They dare us to believe that the universe runs by the logic of creativity, goodness and love. The universe is God’s creative project, filled with beauty, opportunity, challenge and meaning. It runs on the meaning or pattern we see embodied in the life of Jesus. In this story, pregnancy abounds. Newness multiplies. Freedom grows. Meaning expands. Wisdom flows. Healing happens. Goodness runs wild.

So here we are, alive and paying attention. We discern patterns in life. We interpret those patterns and we open ourselves to the possibility of a creative logos of love and wisdom that runs through the universe like a current and can play in our lives like a song.



Meditation and Contemplation

1. What one thought or idea from today’s lesson especially intrigued, provoked, disturbed, challenged, encouraged, warmed, warned, helped or surprised you?

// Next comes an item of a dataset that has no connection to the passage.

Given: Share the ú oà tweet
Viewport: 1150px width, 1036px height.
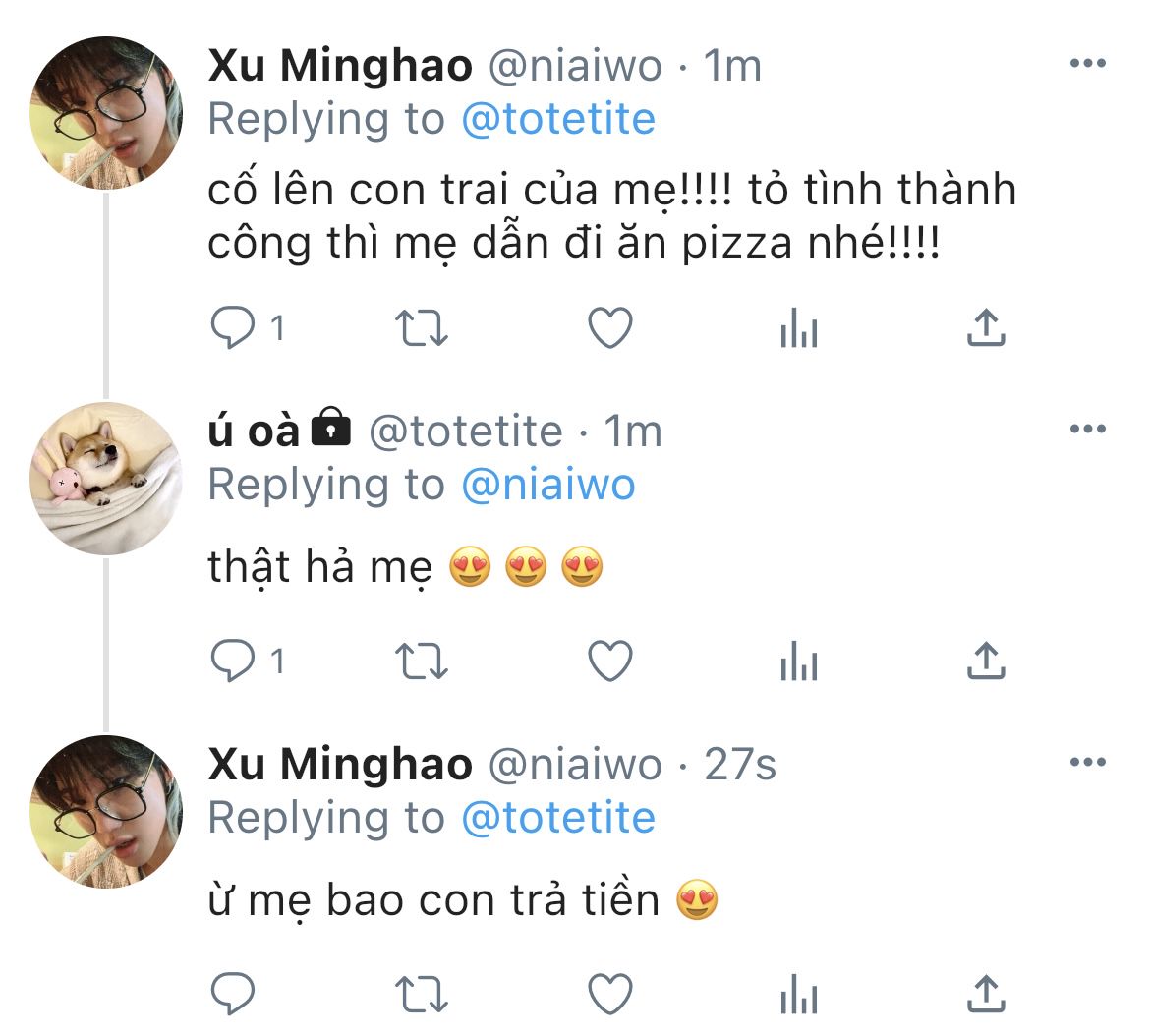Looking at the screenshot, I should click(x=985, y=662).

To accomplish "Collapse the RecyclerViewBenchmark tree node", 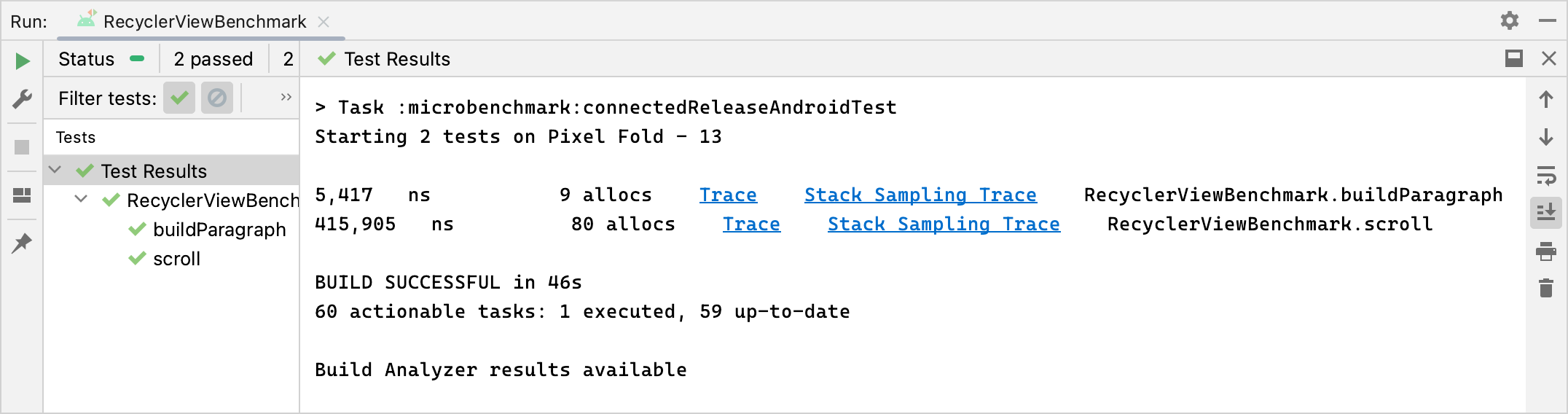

2. Share a story about a time when you lived by the logic of rivalry, compliance or meaningless mechanism. How did that work out for you?

3. Imagine and describe what your life would be like if you chose to live more by the logos of love than you do now.

4. For children: Is there one cartoon or film that you like to watch again and again? What about it makes you want to keep enjoying it again and again?

5. Activate: Share with someone this week – a family member, a friend, a co-worker or an acquaintance – the idea that we all live by a certain logos or logic. Ask them which logos they see to be most powerful in today’s world – rivalry, compliance, meaningless mechanism or love.

6. Meditate: Observe a few moments of silence to imagine yourself living more fully in the logos of love.